First, an explanation of how SiteKey works. If you access your account at BankofAmerica.com, for example, the first time you do so the company will ask you to pick an image that will be displayed to you each time you log on from your usual location, whether that be home or at work. This is supposed to act as an assurance to the user that they are indeed at Bank of America's site, not some phony look-alike.

If you later log on to your account from an Internet address that Bank of America has never before seen associated with your account, the bank will require you to provide the answers to one or more secret questions that you provided when you first set up the account. If you answer the question(s) correctly, the bank's site will place a bypass token on whatever machine the user is on so that he or she won't be bothered by security questions the next time that machine is used to access the site. The idea is that even if a bad guy plants malware on your machine that steals your online banking username and password, he still would have to know the answers to all or most of your secret questions to be able to log in to your account.

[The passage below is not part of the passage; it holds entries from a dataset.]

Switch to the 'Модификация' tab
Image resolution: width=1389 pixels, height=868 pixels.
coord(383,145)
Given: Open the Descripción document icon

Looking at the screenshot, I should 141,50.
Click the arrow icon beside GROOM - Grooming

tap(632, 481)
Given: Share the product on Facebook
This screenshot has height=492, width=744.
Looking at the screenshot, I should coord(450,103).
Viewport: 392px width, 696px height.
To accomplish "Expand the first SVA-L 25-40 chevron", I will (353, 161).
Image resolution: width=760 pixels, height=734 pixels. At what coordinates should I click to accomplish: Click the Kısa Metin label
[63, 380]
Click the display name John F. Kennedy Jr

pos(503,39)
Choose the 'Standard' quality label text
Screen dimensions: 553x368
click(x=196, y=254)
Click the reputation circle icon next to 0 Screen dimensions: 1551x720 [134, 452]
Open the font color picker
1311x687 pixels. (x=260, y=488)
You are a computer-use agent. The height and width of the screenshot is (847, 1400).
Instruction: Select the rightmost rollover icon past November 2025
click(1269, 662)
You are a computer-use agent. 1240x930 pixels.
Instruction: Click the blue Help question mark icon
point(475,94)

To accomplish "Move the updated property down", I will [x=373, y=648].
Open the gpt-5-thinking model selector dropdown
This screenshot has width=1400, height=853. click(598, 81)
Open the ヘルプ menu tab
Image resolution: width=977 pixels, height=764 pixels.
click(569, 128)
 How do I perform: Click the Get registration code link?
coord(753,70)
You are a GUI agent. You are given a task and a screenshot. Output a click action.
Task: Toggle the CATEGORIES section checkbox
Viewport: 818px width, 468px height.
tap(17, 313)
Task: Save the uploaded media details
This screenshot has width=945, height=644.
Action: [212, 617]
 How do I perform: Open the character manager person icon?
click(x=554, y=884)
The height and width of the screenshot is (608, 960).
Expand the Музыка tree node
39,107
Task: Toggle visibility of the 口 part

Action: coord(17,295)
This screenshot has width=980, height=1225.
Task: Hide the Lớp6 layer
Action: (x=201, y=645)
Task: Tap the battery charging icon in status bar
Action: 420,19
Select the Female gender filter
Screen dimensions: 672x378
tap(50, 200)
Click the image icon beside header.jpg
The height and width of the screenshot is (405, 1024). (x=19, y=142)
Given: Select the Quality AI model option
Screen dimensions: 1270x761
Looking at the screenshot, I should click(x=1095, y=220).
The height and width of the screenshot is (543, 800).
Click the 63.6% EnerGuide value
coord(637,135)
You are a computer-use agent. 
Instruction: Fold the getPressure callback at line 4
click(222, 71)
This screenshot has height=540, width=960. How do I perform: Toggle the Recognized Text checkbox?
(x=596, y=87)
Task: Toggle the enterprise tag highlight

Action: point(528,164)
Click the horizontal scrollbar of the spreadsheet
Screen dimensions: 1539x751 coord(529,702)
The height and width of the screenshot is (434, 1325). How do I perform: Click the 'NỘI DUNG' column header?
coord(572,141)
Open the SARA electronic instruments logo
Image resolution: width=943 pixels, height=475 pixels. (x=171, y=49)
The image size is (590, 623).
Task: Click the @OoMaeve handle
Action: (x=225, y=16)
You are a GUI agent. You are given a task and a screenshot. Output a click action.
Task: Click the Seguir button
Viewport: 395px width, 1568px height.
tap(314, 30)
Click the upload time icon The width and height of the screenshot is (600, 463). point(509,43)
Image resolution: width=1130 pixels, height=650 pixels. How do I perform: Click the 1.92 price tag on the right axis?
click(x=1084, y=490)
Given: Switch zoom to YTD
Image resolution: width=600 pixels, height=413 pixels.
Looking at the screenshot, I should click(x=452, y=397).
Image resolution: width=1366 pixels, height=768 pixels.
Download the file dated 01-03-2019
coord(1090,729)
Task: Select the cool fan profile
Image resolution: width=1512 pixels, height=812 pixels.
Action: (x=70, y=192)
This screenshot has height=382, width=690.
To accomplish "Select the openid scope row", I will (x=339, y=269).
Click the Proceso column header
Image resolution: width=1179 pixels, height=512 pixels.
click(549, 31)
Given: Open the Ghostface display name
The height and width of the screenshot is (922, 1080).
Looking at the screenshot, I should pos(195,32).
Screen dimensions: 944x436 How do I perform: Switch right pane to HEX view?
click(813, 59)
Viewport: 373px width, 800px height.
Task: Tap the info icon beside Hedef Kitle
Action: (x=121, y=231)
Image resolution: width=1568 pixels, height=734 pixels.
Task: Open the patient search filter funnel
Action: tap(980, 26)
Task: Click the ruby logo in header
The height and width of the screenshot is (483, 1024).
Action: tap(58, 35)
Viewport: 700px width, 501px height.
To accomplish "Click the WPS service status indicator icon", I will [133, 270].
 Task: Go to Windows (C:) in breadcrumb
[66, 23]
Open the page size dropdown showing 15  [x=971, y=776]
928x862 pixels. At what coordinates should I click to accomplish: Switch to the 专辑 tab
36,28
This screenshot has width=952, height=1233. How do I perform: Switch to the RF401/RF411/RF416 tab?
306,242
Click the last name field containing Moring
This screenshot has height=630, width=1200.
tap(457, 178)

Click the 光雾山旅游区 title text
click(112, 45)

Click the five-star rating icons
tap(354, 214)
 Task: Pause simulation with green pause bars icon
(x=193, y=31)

But here's the rub: SiteKey stores that token in the same place on every user's machine. The updated version of Pinch simply goes into that directory and snags the token, storing it along with the victim's stolen usernames and passwords.

Lawrence Baldwin, co-founder of myNetWatchman.com, said he discovered the Pinch feature while observing the behavior of a customer's computer that was infected with the malware. Baldwin said that it was only a matter of time before some clever malware writer incorporated the SiteKey hack, as the methodology was first detailed in a paper published in July 2006 by Jim Youll, chief technology officer and founder of Cambridge based start-up Challenge/Response LLC, a company that builds security solutions for e-commerce companies (as the name suggests -- solutions that may one day compete with the likes of SiteKey).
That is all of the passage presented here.